What you are asked to do> Reproduce the lines of the listing exactly, beginning at the top, until the line with "606x502 pixels." has been reproduced too.

Data excerpts>
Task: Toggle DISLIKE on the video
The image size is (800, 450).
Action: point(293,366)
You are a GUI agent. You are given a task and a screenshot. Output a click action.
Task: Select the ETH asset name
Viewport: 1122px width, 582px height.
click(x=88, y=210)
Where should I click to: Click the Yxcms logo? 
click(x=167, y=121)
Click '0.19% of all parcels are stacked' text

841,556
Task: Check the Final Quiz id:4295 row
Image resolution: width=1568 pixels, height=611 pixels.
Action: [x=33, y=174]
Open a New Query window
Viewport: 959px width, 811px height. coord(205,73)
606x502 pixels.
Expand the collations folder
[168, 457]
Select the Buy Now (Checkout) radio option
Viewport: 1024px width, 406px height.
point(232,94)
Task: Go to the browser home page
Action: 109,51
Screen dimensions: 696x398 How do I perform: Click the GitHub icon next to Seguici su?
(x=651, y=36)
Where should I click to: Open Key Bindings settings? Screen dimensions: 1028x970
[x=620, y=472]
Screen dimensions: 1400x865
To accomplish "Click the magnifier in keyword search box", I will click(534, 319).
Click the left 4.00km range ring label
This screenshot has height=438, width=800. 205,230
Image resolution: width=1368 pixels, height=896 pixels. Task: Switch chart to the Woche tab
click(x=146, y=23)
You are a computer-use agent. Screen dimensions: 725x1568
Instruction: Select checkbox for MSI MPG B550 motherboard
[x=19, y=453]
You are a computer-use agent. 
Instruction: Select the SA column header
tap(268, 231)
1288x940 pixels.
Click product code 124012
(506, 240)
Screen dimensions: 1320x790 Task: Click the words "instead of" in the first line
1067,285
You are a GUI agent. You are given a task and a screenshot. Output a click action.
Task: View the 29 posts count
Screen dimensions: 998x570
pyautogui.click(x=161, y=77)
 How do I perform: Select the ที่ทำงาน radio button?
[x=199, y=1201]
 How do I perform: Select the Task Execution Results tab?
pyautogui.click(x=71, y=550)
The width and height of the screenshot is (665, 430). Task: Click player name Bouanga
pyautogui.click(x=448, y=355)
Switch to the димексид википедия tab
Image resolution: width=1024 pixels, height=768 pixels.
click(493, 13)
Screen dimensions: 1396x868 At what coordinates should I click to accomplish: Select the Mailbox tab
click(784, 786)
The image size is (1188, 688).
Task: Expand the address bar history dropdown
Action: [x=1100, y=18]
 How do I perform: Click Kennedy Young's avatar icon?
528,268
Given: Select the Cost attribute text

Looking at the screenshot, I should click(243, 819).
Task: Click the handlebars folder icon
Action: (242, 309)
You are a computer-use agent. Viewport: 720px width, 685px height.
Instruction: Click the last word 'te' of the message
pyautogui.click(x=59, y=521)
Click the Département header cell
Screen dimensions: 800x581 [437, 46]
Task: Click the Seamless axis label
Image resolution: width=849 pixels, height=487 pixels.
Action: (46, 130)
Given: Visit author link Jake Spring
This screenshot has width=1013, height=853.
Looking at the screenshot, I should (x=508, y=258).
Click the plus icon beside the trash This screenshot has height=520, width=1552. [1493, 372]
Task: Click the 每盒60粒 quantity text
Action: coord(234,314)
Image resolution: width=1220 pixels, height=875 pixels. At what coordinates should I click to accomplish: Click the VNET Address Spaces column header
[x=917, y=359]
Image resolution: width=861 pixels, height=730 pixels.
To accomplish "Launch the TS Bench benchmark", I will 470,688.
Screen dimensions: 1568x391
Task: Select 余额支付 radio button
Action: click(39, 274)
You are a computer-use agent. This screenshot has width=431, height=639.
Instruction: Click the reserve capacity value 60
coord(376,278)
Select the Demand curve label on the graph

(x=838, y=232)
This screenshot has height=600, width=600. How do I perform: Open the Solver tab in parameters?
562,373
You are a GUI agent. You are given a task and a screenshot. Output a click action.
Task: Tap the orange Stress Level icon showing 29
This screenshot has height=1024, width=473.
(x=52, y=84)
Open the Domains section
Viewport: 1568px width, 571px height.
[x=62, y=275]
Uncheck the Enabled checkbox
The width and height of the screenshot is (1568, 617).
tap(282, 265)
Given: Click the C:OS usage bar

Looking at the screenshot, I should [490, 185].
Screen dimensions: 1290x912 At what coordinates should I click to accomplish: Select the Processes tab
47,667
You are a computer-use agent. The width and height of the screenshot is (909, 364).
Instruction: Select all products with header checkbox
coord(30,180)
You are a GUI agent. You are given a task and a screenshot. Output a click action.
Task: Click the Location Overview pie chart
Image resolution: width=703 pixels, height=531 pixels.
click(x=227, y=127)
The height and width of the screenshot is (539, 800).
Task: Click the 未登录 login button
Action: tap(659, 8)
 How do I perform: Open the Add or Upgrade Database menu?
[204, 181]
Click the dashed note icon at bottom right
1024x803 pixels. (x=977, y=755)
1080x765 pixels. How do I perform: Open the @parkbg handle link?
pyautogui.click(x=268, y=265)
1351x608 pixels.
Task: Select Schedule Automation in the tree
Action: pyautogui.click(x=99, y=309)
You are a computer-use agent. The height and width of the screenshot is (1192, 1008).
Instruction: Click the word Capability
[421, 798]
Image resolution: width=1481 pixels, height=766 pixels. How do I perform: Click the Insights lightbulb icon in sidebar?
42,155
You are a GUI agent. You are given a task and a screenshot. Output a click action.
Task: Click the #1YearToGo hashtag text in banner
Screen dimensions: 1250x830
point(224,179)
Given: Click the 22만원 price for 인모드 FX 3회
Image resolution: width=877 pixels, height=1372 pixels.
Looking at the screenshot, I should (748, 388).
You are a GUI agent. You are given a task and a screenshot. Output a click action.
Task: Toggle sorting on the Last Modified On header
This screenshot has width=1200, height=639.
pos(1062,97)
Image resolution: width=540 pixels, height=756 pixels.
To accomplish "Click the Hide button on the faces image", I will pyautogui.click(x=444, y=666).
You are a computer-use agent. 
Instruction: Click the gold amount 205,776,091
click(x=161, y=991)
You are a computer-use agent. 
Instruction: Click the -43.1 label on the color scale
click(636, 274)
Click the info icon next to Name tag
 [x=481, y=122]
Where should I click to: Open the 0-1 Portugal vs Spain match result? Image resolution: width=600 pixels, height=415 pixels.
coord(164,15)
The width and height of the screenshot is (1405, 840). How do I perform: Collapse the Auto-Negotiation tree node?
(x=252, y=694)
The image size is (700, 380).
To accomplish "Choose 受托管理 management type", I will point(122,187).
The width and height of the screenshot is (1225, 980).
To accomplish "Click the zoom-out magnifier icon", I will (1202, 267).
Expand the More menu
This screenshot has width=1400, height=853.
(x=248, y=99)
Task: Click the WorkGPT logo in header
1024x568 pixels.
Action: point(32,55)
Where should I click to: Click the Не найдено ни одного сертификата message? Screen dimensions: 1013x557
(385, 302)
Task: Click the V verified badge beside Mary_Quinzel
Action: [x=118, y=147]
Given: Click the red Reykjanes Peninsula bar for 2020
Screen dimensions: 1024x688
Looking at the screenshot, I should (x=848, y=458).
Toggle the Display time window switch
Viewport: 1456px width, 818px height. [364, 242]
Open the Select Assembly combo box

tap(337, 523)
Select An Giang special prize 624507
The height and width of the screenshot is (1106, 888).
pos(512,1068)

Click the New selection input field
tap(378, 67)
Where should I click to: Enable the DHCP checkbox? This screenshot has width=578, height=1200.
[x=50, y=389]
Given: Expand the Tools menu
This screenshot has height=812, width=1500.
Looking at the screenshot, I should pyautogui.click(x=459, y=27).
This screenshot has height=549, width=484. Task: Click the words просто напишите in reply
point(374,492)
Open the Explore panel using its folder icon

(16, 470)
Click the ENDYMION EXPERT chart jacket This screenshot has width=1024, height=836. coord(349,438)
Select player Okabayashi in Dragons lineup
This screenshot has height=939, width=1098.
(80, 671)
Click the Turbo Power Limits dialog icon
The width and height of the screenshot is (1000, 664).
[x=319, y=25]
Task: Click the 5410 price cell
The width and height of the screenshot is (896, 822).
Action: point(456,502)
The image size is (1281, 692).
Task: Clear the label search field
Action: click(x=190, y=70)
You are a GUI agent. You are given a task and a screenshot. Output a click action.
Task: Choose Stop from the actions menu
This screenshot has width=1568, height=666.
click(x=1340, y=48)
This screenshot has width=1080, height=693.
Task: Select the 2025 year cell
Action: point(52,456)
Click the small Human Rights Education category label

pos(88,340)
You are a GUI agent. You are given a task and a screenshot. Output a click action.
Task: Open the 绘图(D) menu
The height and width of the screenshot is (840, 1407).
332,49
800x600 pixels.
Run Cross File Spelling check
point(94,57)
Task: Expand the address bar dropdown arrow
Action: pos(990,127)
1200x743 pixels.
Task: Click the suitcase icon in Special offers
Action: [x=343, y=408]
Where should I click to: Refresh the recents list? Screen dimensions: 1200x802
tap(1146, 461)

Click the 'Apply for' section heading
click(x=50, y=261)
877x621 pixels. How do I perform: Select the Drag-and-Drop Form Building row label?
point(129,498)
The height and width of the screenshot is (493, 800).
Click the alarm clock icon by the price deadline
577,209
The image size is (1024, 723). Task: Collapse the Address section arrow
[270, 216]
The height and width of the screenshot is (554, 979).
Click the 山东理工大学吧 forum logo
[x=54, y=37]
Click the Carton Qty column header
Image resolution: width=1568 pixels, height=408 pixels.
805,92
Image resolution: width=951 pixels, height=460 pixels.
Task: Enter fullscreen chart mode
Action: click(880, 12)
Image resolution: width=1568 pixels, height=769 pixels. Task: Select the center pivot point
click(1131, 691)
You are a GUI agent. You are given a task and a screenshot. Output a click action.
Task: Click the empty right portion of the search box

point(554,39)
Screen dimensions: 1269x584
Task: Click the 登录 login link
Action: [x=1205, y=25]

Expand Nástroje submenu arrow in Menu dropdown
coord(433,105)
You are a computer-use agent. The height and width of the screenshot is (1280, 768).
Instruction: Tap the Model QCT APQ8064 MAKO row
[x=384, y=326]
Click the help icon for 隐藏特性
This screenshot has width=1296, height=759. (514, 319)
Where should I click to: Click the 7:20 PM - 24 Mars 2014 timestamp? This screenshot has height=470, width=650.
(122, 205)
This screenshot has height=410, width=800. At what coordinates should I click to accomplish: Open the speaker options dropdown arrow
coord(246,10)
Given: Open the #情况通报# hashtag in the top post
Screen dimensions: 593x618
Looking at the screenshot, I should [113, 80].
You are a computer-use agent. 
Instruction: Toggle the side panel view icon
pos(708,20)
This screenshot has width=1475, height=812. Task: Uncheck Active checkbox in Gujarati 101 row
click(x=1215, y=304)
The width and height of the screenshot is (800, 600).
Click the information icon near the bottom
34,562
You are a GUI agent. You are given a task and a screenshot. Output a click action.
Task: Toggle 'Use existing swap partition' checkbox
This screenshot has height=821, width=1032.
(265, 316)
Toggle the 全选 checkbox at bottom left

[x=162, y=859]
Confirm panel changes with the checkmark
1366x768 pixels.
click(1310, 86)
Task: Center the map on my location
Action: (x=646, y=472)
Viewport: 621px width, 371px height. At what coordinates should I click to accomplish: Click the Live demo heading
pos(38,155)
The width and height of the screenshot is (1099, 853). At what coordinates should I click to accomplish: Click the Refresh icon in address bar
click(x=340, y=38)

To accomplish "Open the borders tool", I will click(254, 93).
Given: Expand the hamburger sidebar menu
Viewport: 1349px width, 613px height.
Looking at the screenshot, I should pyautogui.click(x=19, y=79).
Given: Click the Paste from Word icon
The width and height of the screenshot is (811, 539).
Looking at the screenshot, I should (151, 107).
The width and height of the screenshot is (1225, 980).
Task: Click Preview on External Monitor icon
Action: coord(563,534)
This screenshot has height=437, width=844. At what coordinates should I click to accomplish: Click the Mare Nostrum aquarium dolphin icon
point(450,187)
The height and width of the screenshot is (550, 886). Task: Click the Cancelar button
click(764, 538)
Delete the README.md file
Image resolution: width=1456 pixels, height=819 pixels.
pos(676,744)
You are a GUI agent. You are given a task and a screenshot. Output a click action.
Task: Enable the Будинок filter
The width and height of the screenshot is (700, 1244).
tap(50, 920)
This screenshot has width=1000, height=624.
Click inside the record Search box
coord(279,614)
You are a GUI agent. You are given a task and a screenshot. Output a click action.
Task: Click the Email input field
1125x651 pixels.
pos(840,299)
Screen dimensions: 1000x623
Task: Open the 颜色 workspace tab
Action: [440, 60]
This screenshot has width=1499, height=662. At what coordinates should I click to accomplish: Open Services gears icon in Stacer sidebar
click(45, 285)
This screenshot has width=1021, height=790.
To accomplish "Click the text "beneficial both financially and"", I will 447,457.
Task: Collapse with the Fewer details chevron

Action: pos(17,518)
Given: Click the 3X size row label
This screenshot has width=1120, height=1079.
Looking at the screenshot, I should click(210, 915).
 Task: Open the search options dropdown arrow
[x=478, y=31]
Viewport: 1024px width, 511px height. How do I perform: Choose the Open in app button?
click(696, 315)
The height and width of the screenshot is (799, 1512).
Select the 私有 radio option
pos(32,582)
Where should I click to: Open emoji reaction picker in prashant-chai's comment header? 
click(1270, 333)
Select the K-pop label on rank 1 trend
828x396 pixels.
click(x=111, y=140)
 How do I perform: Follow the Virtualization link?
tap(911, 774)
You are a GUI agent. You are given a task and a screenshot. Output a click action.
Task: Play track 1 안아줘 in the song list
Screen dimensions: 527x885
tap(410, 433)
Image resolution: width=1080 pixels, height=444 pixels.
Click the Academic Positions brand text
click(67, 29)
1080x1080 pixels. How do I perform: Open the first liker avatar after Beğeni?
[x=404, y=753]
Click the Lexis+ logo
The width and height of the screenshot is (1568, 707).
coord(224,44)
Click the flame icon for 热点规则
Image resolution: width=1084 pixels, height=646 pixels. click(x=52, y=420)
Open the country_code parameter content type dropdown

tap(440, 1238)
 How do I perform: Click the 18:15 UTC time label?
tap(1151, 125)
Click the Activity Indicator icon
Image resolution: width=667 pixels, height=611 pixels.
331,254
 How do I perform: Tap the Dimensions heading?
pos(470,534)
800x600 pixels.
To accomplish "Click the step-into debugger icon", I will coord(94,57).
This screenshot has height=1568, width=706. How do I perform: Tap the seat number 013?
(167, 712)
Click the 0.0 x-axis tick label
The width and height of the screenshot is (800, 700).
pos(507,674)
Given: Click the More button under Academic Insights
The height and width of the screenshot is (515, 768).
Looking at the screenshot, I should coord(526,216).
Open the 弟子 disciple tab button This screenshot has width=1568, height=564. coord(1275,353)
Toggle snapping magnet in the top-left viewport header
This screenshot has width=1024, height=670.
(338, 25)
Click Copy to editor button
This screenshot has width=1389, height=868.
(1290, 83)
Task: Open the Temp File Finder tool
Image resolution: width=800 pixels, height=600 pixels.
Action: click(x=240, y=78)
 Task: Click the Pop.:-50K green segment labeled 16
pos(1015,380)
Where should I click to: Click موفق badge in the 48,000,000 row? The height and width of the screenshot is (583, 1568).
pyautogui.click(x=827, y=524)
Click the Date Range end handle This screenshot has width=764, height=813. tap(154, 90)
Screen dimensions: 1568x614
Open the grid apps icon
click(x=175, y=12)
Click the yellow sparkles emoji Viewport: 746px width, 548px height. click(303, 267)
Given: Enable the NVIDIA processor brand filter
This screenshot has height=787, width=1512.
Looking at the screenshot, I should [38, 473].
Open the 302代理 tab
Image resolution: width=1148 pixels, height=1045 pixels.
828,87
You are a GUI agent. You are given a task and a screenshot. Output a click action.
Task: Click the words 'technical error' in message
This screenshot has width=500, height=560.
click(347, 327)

Task result>
Task: Toggle DISLIKE on the video
The image size is (800, 450).
Action: point(293,366)
You are a GUI agent. You are given a task and a screenshot. Output a click action.
Task: Select the ETH asset name
Viewport: 1122px width, 582px height.
click(x=88, y=210)
Where should I click to: Click the Yxcms logo? 
click(x=167, y=121)
Click '0.19% of all parcels are stacked' text

841,556
Task: Check the Final Quiz id:4295 row
Image resolution: width=1568 pixels, height=611 pixels.
Action: [x=33, y=174]
Open a New Query window
Viewport: 959px width, 811px height. coord(205,73)
606x502 pixels.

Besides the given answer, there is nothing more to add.